ABOUT THIS TASK: Each entry, in full: reproduce it exactly.

*** Opening DATA SUPPLIED ***

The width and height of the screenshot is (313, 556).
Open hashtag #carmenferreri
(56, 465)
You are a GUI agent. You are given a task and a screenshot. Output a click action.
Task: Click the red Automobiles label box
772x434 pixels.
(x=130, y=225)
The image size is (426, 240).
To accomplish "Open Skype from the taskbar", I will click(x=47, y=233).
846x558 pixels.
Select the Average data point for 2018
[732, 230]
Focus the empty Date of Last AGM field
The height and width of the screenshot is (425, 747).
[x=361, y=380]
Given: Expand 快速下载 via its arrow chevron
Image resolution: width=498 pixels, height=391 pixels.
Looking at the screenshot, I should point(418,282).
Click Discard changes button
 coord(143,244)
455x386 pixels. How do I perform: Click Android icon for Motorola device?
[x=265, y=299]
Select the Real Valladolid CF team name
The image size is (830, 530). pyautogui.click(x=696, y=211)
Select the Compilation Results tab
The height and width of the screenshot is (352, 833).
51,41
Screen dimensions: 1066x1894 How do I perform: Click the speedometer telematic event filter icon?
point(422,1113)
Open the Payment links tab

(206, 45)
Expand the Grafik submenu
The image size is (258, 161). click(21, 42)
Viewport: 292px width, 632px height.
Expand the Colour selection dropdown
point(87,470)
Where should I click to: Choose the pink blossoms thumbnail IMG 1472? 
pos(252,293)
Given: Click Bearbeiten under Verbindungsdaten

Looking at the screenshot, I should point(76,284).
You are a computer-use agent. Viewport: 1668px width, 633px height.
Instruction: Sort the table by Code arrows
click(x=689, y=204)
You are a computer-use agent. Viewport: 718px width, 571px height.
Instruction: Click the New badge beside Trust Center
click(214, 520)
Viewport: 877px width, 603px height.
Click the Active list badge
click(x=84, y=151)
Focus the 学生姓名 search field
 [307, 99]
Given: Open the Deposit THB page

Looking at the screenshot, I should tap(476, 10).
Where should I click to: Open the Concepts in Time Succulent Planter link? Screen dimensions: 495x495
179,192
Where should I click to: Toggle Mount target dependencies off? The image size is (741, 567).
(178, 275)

*** Closing DATA SUPPLIED ***

THE COMPLETED TASK:
The width and height of the screenshot is (313, 556).
Open hashtag #carmenferreri
(56, 465)
You are a GUI agent. You are given a task and a screenshot. Output a click action.
Task: Click the red Automobiles label box
772x434 pixels.
(x=130, y=225)
The image size is (426, 240).
To accomplish "Open Skype from the taskbar", I will click(x=47, y=233).
846x558 pixels.
Select the Average data point for 2018
[732, 230]
Focus the empty Date of Last AGM field
The height and width of the screenshot is (425, 747).
[x=361, y=380]
Given: Expand 快速下载 via its arrow chevron
Image resolution: width=498 pixels, height=391 pixels.
Looking at the screenshot, I should point(418,282).
Click Discard changes button
 coord(143,244)
455x386 pixels. How do I perform: Click Android icon for Motorola device?
[x=265, y=299]
Select the Real Valladolid CF team name
The image size is (830, 530). pyautogui.click(x=696, y=211)
Select the Compilation Results tab
The height and width of the screenshot is (352, 833).
51,41
Screen dimensions: 1066x1894 How do I perform: Click the speedometer telematic event filter icon?
point(422,1113)
Open the Payment links tab

(206, 45)
Expand the Grafik submenu
The image size is (258, 161). click(21, 42)
Viewport: 292px width, 632px height.
Expand the Colour selection dropdown
point(87,470)
Where should I click to: Choose the pink blossoms thumbnail IMG 1472? 
pos(252,293)
Given: Click Bearbeiten under Verbindungsdaten

Looking at the screenshot, I should point(76,284).
You are a computer-use agent. Viewport: 1668px width, 633px height.
Instruction: Sort the table by Code arrows
click(x=689, y=204)
You are a computer-use agent. Viewport: 718px width, 571px height.
Instruction: Click the New badge beside Trust Center
click(214, 520)
Viewport: 877px width, 603px height.
Click the Active list badge
click(x=84, y=151)
Focus the 学生姓名 search field
 [307, 99]
Given: Open the Deposit THB page

Looking at the screenshot, I should tap(476, 10).
Where should I click to: Open the Concepts in Time Succulent Planter link? Screen dimensions: 495x495
179,192
Where should I click to: Toggle Mount target dependencies off? The image size is (741, 567).
(178, 275)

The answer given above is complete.